The Data Scientist Nanodegree program tackles topics such as building machine learning models, running data pipelines, designing experiments and recommendation engines, communicate effectively and deploying data applications.
Project_1: The project consists of chosing a subject of interest, finding and analyzing the data and writing a nontechnical data science blog post. The process follows the CRISP-DM methodology. The 2020 Stack Overflow developers survey data is explored.
In the first part, the salaries between data and other developers are compared using a Z-test for independent means. In the second part a machine learning model based on a Random Forest Classifier is used to predict job satisfaction for data developers. The work is done in a Jupyter Notebook, the code is written in Python 3 using NumPy and Pandas.

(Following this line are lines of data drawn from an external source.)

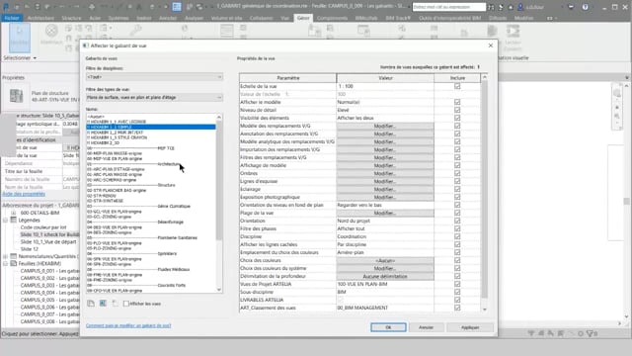
Task: Select the Modifier tool in the ribbon
Action: (20, 38)
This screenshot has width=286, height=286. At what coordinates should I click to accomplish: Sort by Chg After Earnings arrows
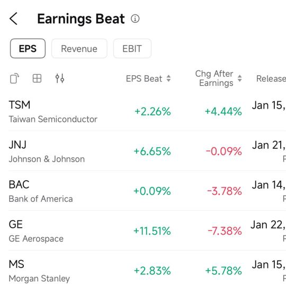point(240,78)
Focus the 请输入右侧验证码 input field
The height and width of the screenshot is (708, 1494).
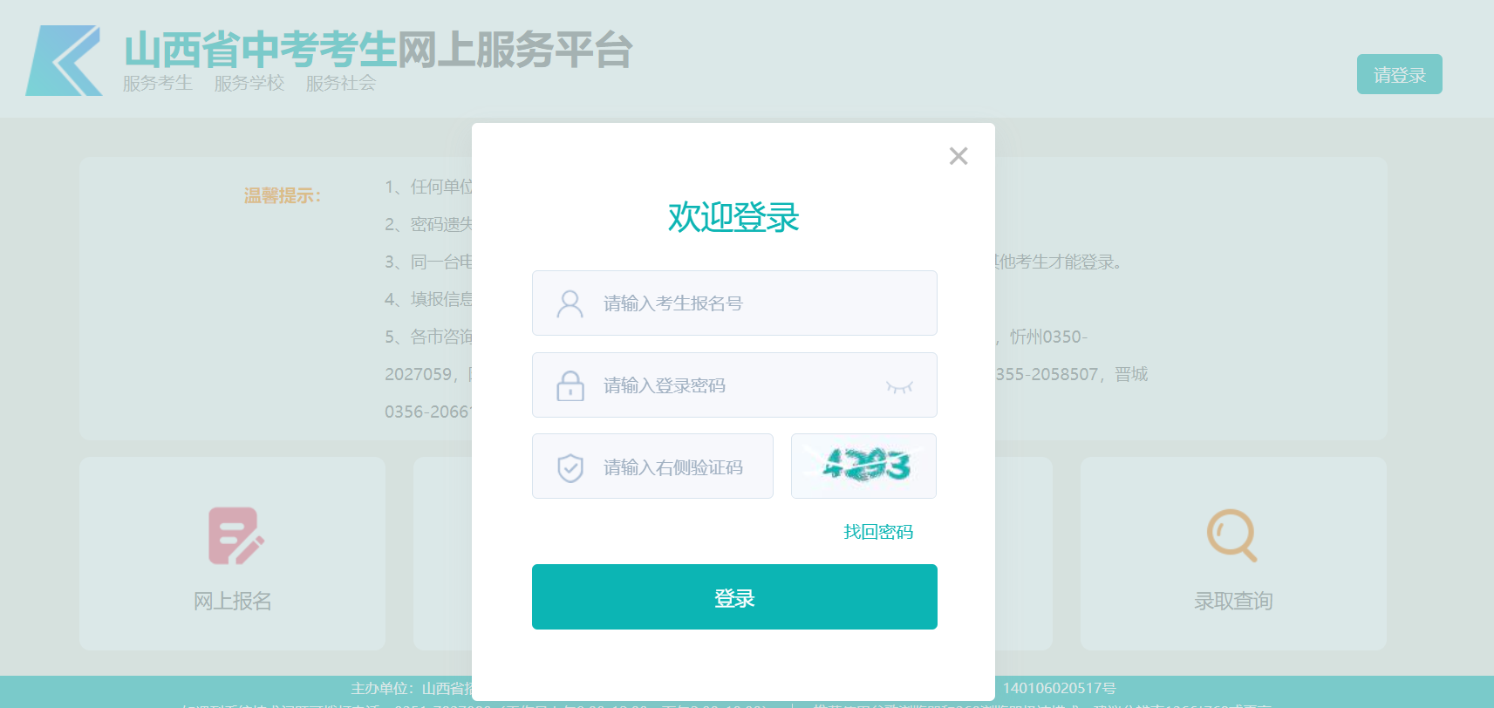pyautogui.click(x=652, y=466)
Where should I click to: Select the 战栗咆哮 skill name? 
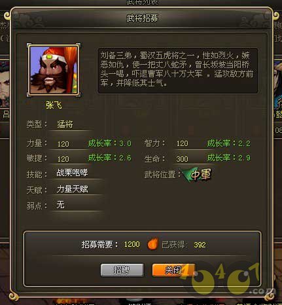[x=72, y=173]
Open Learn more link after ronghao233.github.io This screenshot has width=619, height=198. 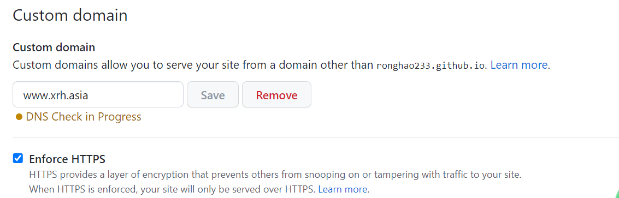519,65
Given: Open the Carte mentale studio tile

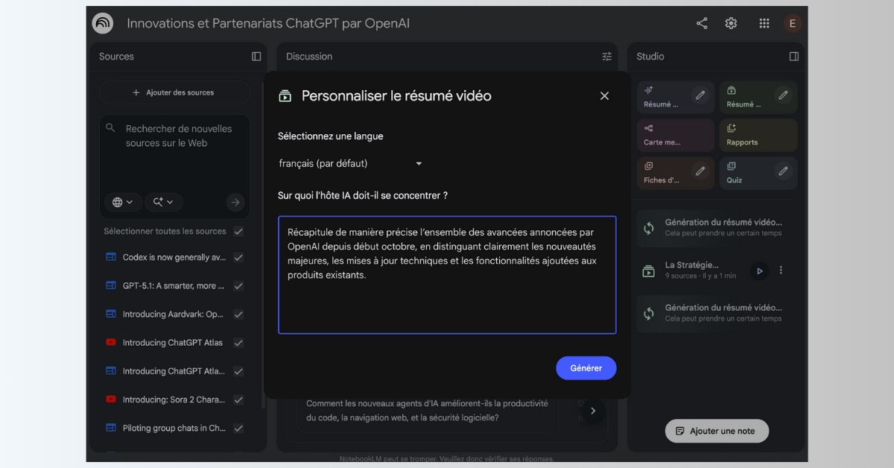Looking at the screenshot, I should coord(675,135).
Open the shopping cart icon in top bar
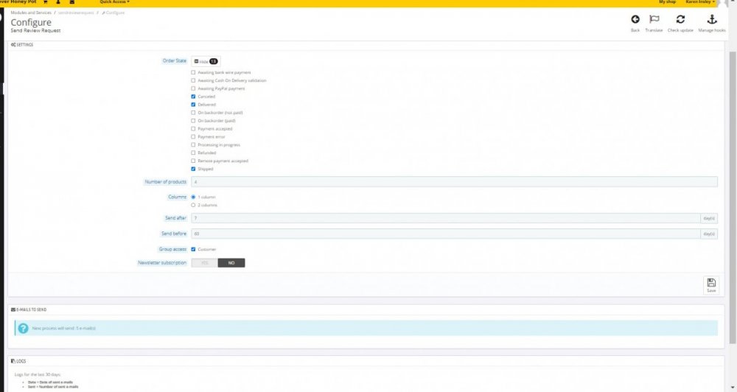The width and height of the screenshot is (737, 392). click(x=45, y=2)
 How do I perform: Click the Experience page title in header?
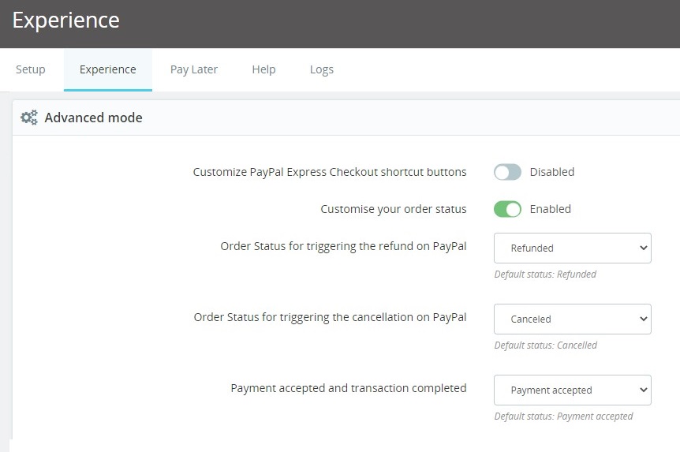[66, 21]
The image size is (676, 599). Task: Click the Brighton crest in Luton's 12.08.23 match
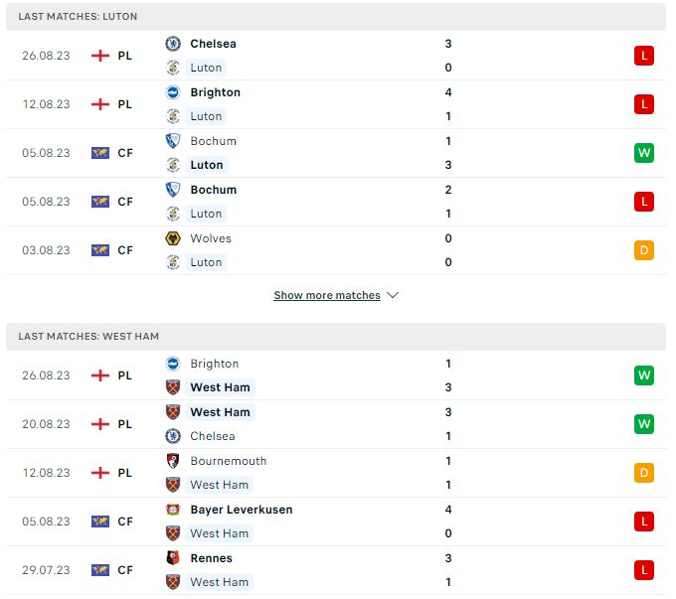point(173,92)
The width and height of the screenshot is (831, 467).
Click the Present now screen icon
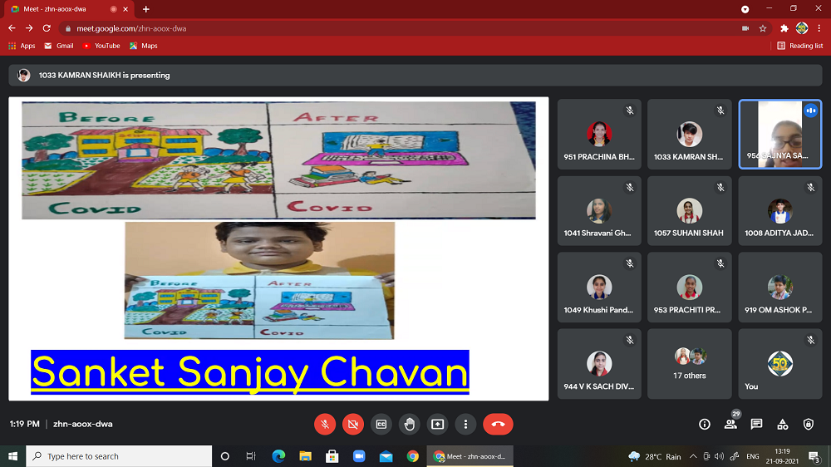tap(438, 424)
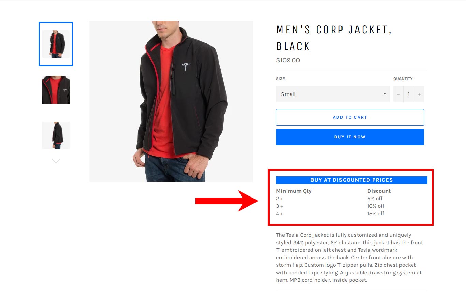Click the quantity number field
Viewport: 466px width, 307px height.
pos(409,94)
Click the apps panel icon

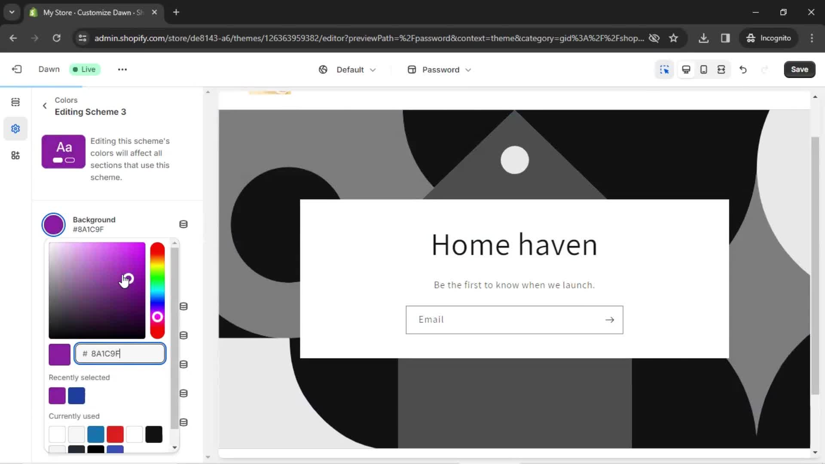(15, 156)
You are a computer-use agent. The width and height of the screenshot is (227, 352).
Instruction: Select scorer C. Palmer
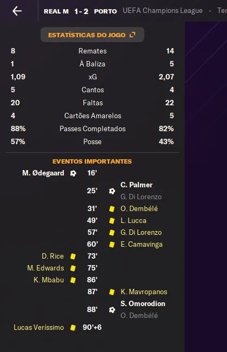pyautogui.click(x=136, y=185)
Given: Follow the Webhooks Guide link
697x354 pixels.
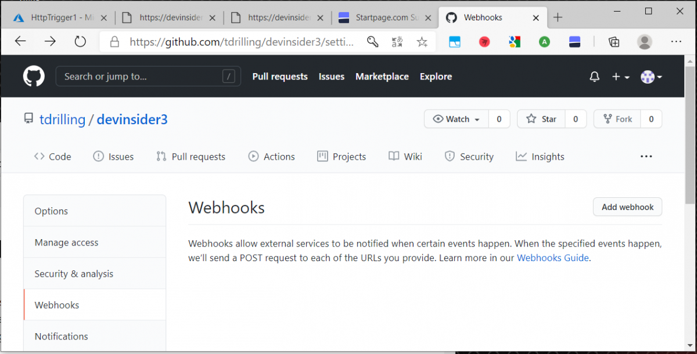Looking at the screenshot, I should pos(552,258).
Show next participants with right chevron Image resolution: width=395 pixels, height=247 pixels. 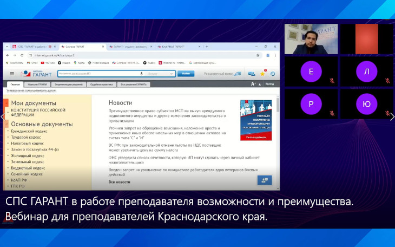pos(392,116)
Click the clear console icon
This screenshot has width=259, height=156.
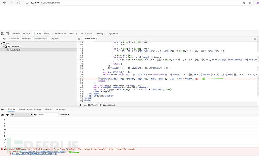coord(8,114)
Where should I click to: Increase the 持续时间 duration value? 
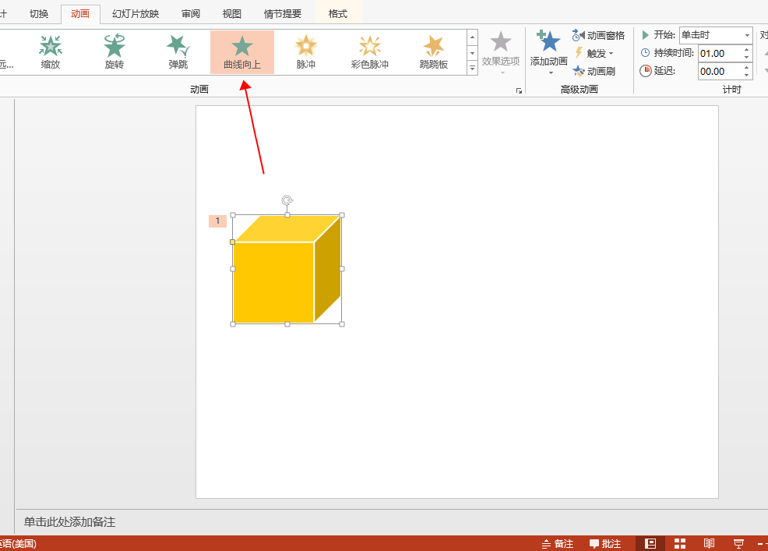[747, 50]
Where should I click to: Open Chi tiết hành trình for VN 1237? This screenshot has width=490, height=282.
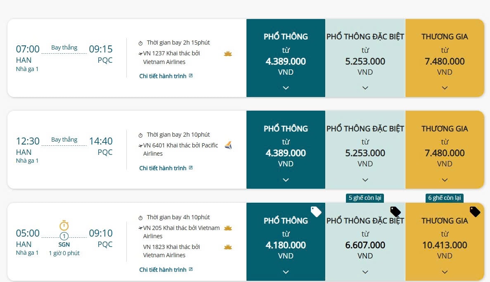166,76
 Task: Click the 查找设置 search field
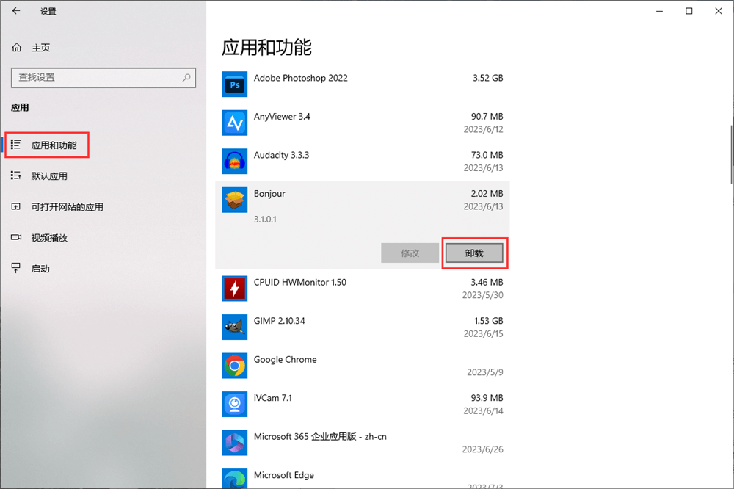coord(95,77)
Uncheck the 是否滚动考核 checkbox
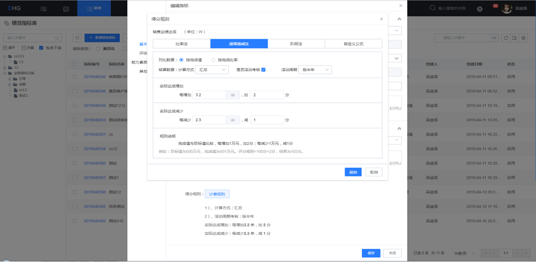This screenshot has width=536, height=262. coord(263,70)
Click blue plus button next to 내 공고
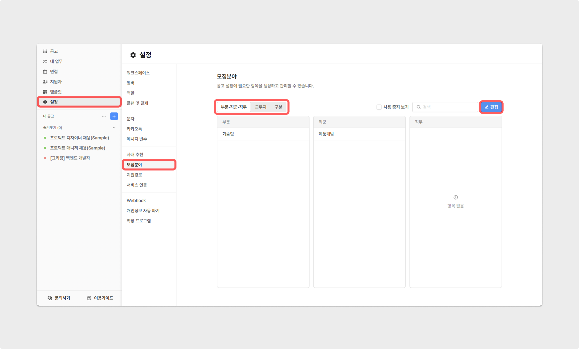579x349 pixels. tap(114, 116)
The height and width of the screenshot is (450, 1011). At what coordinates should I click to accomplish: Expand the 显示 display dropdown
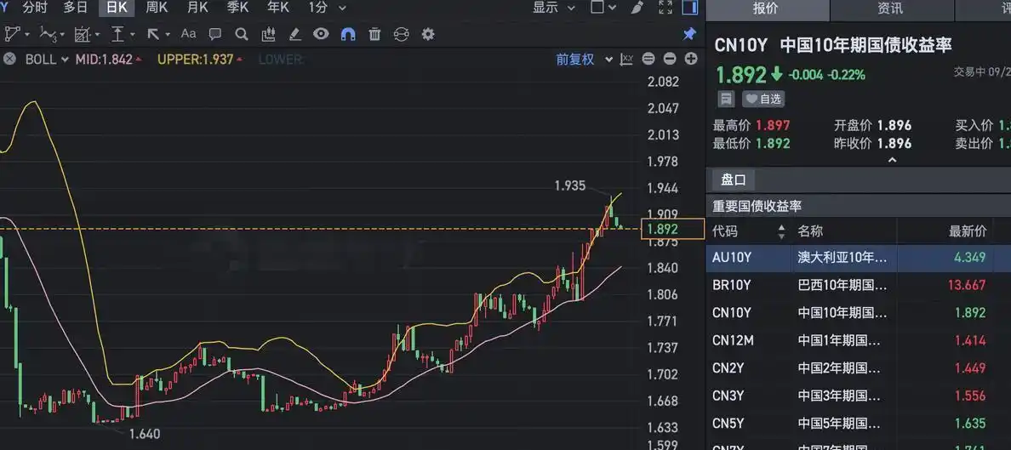[554, 8]
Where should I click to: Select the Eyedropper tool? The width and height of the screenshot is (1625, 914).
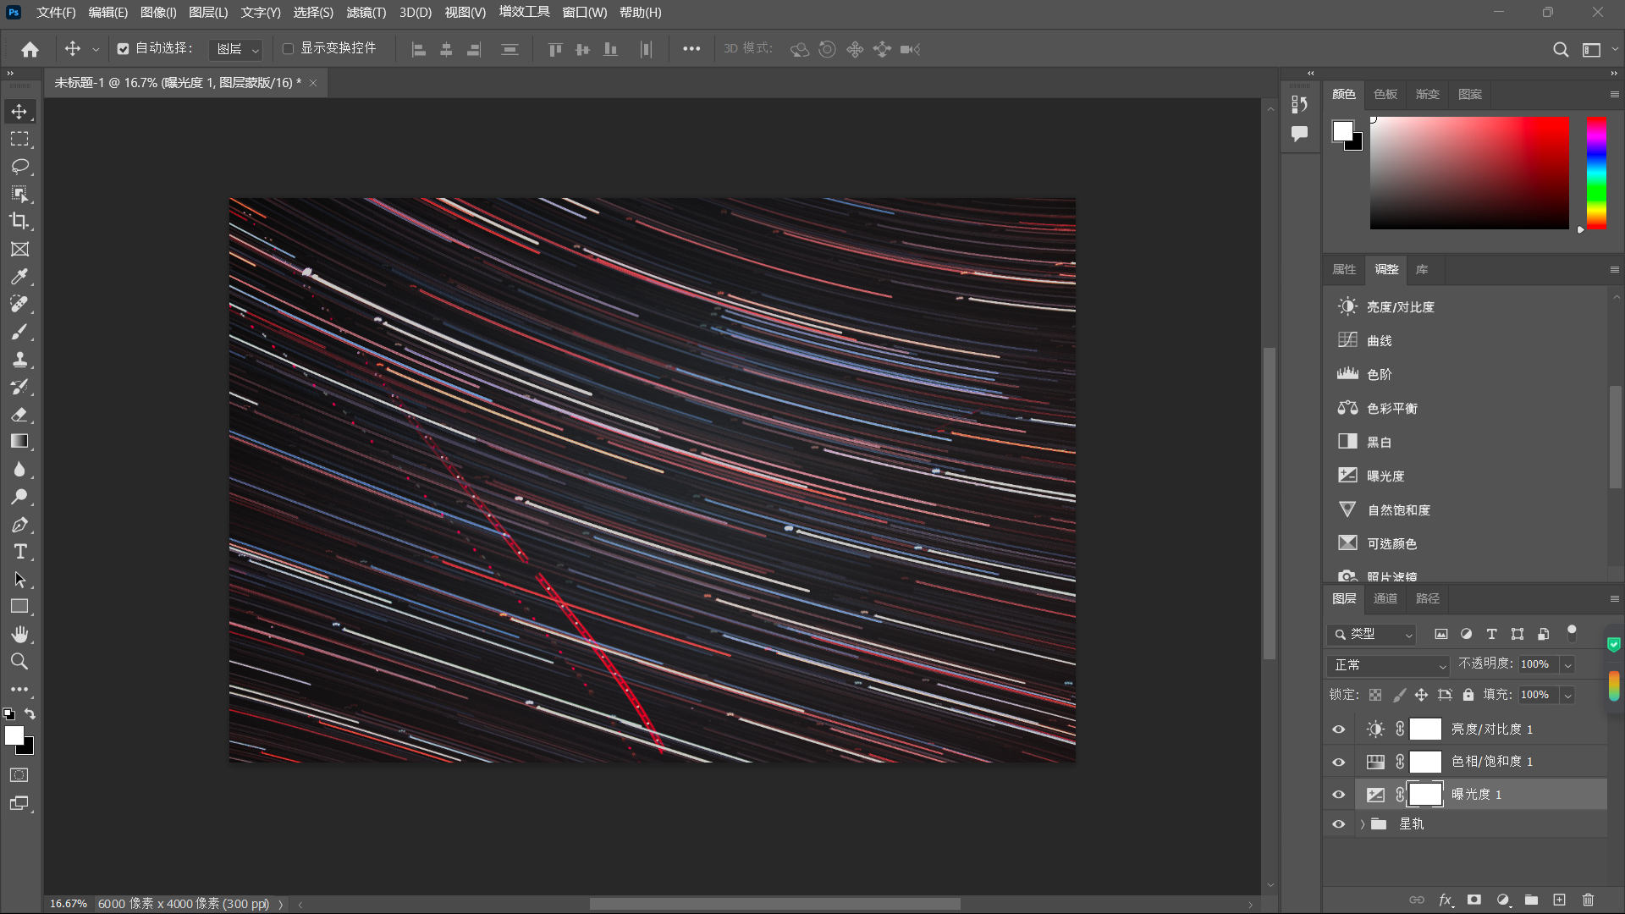pos(19,277)
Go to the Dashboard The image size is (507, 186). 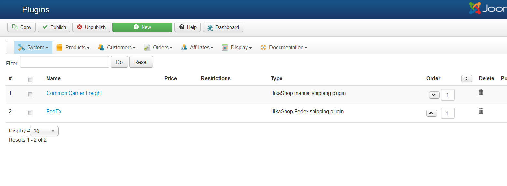(223, 27)

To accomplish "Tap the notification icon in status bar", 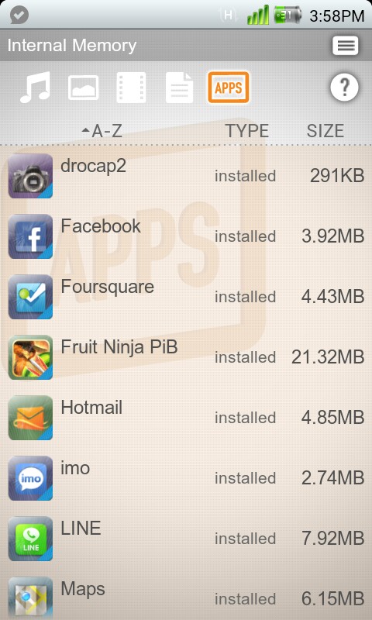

Project_2: Given a large set of text documents (disaster messages), perform multi-label classification, using supervised machine learning methods. The outcome provides a list of categories each message that is typed in an API belongs to.
A Random Forest Classifier is used as a benchmark model. The final model is based on an Ada Boost Classifier wrapped in a MultiOutput Classifier, tuned via grid search with cross validation. The work is done in Jupyter notebooks, using Python data science libraries Numpy and Pandas, visualizations are created in Matplotlib and Plotly, the text is analyzed with NLTK NLP library. A Flask web app is created and deployed on the Heroku platform.
Project_3: We analyze the interactions that users have with articles on the IBM Watson Studio platform, and make recommendations to them about new articles. The following recommenders are built: rank-based, user-user based collaborative filtering, content based and matrix factorization.
The work is done in Jupyter notebooks, using Python data science libraries from Sklearn, visualizations are created in Matplotlib, the text is analyzed with NLTK NLP library.
Project_4: We are investigating and predicting churn for a fictional music platform called Sparkify. This is a binary classification problem, in which the algorithm has to identify which users are most likely to churn. The best performing classifiers are a Multilayer Perceptron and a Gradient Boosted Tree. The results are further improved using a Meta Classifier Linear Regression stacking model.
The code is written on an Anaconda Jupyter Notebook with a Python3 kernel. Additional libraries and modules used are PySpark, Pandas, Numpy, Matplotlib, Seaborn. The full dataset is trained on an AWS-EMR cluster.